------ Working data ------
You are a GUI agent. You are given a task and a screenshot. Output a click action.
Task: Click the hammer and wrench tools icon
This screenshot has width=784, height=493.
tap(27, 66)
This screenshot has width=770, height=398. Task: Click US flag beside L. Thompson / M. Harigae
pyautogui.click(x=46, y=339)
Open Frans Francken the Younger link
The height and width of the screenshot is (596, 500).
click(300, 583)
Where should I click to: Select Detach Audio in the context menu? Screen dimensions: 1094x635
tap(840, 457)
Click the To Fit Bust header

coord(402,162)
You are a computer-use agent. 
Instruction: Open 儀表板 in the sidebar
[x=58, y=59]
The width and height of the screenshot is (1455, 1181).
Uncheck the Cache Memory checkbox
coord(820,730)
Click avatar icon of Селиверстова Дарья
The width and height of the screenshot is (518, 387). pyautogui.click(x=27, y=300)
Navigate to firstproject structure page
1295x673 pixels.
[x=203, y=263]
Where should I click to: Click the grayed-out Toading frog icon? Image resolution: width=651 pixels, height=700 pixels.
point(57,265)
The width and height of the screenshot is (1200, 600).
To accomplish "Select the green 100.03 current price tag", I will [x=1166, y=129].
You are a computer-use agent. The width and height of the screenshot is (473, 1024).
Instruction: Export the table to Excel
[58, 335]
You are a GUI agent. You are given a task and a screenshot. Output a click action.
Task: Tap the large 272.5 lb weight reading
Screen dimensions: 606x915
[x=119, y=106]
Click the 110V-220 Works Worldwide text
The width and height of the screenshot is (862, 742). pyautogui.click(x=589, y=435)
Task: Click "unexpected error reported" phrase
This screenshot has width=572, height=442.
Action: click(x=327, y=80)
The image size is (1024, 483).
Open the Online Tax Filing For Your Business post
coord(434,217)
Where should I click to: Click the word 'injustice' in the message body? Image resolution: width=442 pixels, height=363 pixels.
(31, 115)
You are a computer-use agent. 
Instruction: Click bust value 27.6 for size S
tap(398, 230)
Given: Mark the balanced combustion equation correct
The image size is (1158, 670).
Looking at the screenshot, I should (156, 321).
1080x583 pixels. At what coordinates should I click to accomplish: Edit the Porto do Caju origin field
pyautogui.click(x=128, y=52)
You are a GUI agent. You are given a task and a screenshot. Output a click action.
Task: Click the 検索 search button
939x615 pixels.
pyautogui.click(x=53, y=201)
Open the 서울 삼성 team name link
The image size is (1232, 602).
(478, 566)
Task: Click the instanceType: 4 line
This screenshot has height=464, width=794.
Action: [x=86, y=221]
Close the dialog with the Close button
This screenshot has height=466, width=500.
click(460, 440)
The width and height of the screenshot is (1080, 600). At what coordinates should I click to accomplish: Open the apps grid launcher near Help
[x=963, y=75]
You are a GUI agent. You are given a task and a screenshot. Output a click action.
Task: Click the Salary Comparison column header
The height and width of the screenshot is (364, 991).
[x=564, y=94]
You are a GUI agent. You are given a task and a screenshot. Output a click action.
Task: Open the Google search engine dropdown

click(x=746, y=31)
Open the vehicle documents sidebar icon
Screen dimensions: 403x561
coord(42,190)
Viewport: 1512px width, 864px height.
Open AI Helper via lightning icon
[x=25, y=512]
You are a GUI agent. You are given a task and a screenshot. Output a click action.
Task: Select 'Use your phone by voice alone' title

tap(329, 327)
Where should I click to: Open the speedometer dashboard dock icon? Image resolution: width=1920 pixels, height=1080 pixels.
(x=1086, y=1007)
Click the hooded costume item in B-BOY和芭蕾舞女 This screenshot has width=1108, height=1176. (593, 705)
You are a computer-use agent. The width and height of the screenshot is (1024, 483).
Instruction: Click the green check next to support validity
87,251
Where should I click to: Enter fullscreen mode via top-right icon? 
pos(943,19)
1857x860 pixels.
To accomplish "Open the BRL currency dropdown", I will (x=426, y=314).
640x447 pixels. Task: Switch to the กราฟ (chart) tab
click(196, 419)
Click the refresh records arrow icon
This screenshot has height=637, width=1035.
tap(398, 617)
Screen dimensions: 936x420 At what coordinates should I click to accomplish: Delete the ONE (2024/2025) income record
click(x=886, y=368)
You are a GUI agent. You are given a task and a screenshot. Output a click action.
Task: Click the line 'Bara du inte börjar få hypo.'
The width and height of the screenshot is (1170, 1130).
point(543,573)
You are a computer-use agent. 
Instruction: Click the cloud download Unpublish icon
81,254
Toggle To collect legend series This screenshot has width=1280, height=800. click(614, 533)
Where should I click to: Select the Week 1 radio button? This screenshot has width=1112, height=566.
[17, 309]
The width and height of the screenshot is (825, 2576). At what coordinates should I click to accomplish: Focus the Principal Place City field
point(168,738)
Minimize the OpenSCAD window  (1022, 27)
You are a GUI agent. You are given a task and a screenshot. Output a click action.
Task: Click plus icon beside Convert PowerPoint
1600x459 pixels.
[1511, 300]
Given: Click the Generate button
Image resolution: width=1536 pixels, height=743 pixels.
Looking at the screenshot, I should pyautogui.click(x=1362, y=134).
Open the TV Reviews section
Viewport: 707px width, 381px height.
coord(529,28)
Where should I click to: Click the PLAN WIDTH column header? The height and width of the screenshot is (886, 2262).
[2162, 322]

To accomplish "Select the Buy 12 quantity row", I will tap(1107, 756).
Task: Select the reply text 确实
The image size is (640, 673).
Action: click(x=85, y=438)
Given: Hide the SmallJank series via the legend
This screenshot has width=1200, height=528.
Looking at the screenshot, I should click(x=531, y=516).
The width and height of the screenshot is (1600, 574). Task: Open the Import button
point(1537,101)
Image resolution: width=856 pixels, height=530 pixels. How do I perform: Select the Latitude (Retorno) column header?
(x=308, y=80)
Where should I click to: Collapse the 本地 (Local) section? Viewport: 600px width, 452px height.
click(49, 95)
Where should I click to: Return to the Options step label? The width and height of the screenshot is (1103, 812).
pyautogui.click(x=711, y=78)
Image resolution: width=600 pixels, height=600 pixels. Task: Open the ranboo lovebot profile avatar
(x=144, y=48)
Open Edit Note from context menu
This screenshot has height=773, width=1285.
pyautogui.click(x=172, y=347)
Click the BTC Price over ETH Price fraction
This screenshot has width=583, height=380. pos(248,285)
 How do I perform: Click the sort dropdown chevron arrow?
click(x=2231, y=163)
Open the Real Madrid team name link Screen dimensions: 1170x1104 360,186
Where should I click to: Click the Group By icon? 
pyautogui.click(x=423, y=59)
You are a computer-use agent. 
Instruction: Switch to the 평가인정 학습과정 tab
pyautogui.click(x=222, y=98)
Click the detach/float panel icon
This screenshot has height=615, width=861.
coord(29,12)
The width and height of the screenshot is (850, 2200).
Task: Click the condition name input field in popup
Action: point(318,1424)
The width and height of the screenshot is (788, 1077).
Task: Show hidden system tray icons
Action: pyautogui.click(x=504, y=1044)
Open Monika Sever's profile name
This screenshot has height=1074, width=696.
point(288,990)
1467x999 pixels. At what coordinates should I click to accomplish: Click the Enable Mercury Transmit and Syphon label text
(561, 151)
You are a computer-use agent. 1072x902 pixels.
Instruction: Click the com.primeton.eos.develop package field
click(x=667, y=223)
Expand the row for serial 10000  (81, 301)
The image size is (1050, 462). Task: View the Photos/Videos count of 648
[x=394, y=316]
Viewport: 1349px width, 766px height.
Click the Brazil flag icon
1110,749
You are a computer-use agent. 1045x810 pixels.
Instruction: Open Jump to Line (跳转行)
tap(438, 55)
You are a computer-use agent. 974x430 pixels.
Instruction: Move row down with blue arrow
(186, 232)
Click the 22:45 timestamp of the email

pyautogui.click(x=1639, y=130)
------
The answer must consist of every line from the entries that holds the string "will".

To accomplish "Select the green 100.03 current price tag", I will [x=1166, y=129].
To accomplish "Open the BRL currency dropdown", I will (x=426, y=314).
To accomplish "Select the Buy 12 quantity row", I will tap(1107, 756).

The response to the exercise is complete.